For approach to analysis see the tidytext book.
Setup
In case the tidyverse is not installed on your computer already (you haven’t used it in R before) you need to install it before loading the library. This you need to do only once as long as you use the same computer or don’t need to update a loaded package. The library() function needs to be used whenever you start from a clean R state.
install.packages("tidyverse")
library(tidyverse)
Ditto for the tidytext package:
install.packages("tidytext")
library(tidytext)
Special purpose packages:
install.packages("wordcloud")
install.packages("igraph")
trying URL 'https://cran.rstudio.com/bin/macosx/el-capitan/contrib/3.5/igraph_1.2.2.tgz'
Content type 'application/x-gzip' length 6872298 bytes (6.6 MB)
==================================================
downloaded 6.6 MB
The downloaded binary packages are in
/var/folders/42/_86yt7ts4w335_0q50tmvsrh0000gp/T//RtmpUxtNQC/downloaded_packages
install.packages("ggraph")
install.packages("widyr")
install.packages("topicmodels")
Data import
We read the data with read_csv, not with the base package read.csv, to create a tibble.
text_df <- read_csv("interviews.csv")
The data come in the format:
- Interview: Interview number 1 to 30.
- Question: {Q1, Q2, …, Q8}
- Speaker: R = Researcher, S01 to S30 = Subjects
- Text: A question from R and the answer from Sxx.
Note that this table is in the ‘long’ format, so we need to filter rows rather than select columns to select variables such as questions and speakers.
Change the data structure by adding a column “Follow-up” that is either True or False with respect to the column “Question”
Data cleaning
Clearly there are the typical stop words that we don’t want to have in counts. Let’s remove them. There’s a data frame that has stop words specified for us, as part of tidytext:
data(stop_words)
We can View(stop_words) to see them, and add our own ones, of course. Here are the first 10 stop words:
head(stop_words)
Let’s get to the words:
words_df <- text_df %>%
unnest_tokens(word, Text)
The key function is unnest_tokens(), which converts text into a column of n-grams (with default value 1, i.e., single words). Since the survey data is in one-word-per-row format, we can remove stop symbols with an anti_join (from dplyr):
words_df <- anti_join(words_df, stop_words)
In general the anti-join command is:
anti_join(a, b, by = "x1") -- all rows in a that do not have a mach in b (on variable x1)
On inspection, there are still a few words in there which are not really English. Let’s remove these as well.

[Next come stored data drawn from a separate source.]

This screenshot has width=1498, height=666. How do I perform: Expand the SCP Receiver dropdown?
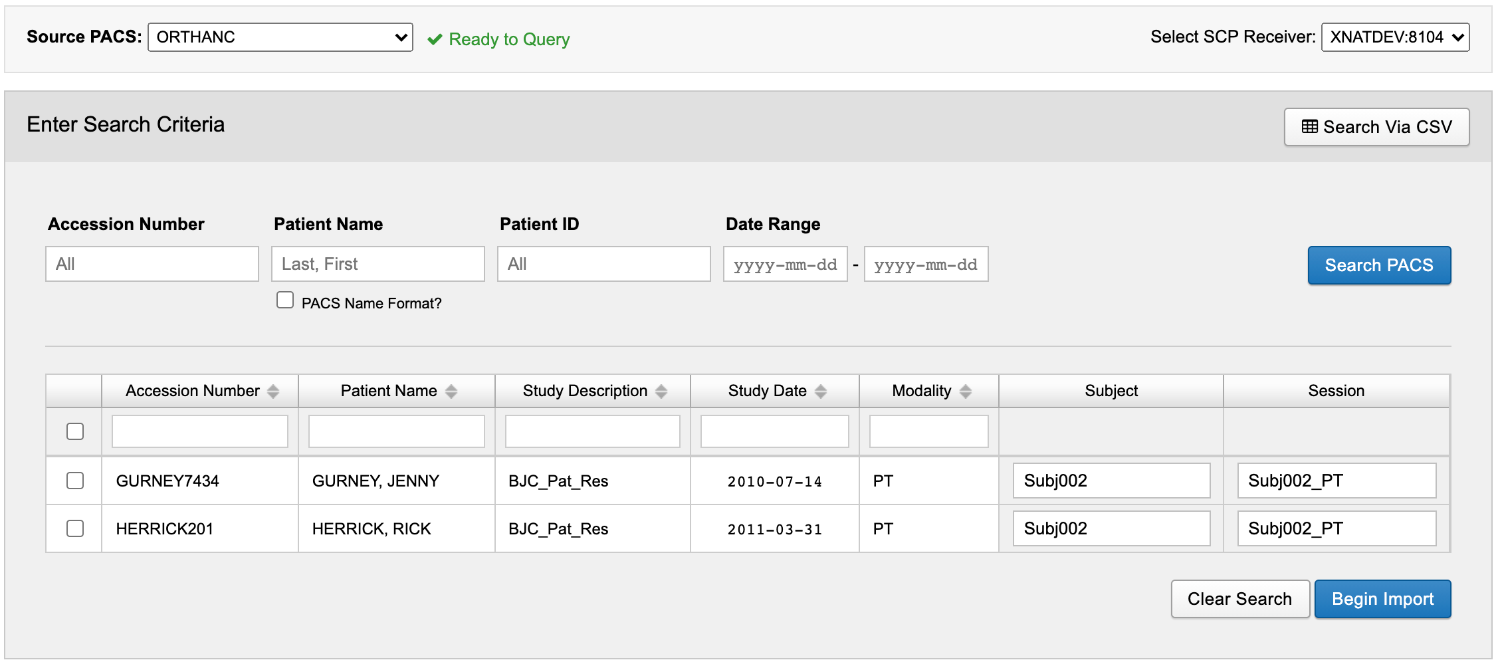1394,37
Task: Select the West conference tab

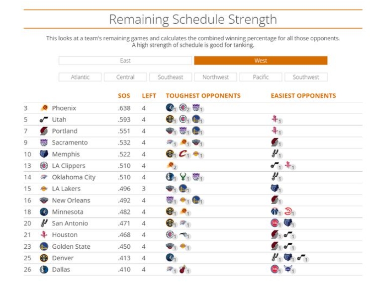Action: [261, 61]
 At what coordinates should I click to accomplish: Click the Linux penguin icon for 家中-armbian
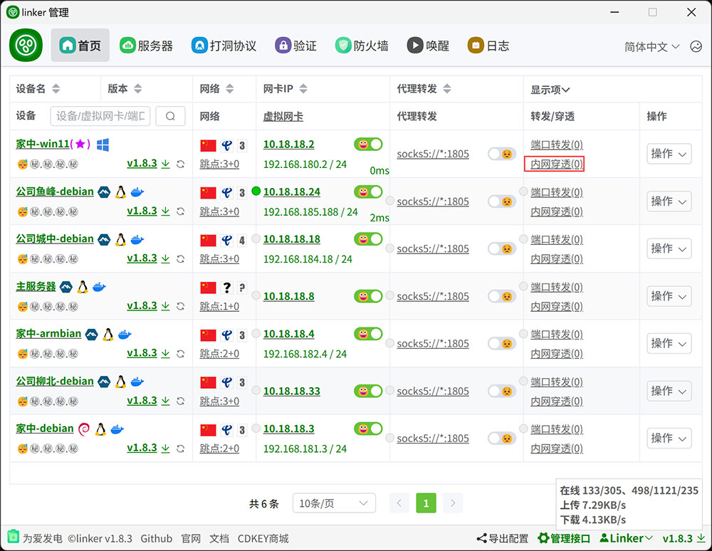click(x=108, y=334)
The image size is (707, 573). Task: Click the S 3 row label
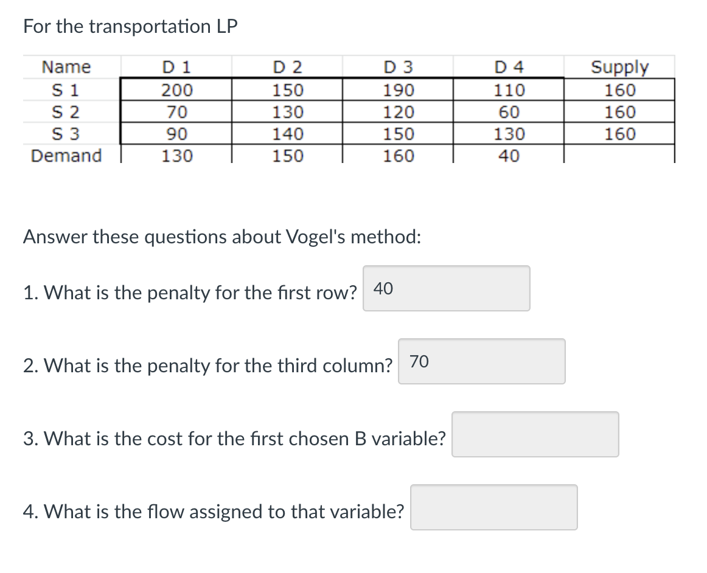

stop_words2 <- tibble(word = c("uh", "ah", "yeah", "um", "uhm", "don't", "it's"))
words_df <- words_df %>%
anti_join(stop_words2)
Joining, by = "word"
To fix ‘don’t’ and “it’s” are not caught this way. The problem is that this is unicode, so not a straight “’”. To wit, when we search for the straight apostrophe sign, there’s only one hit, and it’s not one that is problematic:
words_df %>%
filter(str_detect(word, "'"))
We get more of the real problems by looking for all punctuation characters:
words_df %>%
filter(str_detect(word, "[:punct:]"))
Let’s remove these:
words_df <- words_df %>%
filter(!str_detect(word, "[:punct:]"))
The function str_detect() comes from the stringr package, see help.
We may also want to remove numbers and special characters. First we need a tibble to store these kind of stop symbols under:
stop_symbols <- tibble(word = c("1", "2", "3", "4", "5", "6", "7", "8", "9", "0", "#", "(", ")", "."))
words_df <- words_df %>%
anti_join(stop_symbols)
Word frequencies
A first look at all words:
words_df %>%
count(word, sort = TRUE)
Let’s do a bit of graphing of words with a frequency GT 10.
words_df %>%
count(word, sort = TRUE) %>%
filter(n > 10) %>%
mutate(word = reorder(word, n)) %>%
ggplot(aes(word, n)) +
geom_col() +
xlab(NULL) +
coord_flip()

Now we can calculate word frequencies for each person. First, we group by person and count how many times each person used each word. Then we use left_join() to add a column of the total number of words used by each person. Finally, we calculate a frequency for each person and word.
frequency <- words_df %>%
group_by(Speaker) %>%
count(word, sort = TRUE) %>%
left_join(words_df %>%
group_by(Speaker) %>%
summarise(total = n())) %>%
mutate(freq = n/total)
Joining, by = "Speaker"
A left_join joins matching rows from b into a: inner_join(a,b, by = "x").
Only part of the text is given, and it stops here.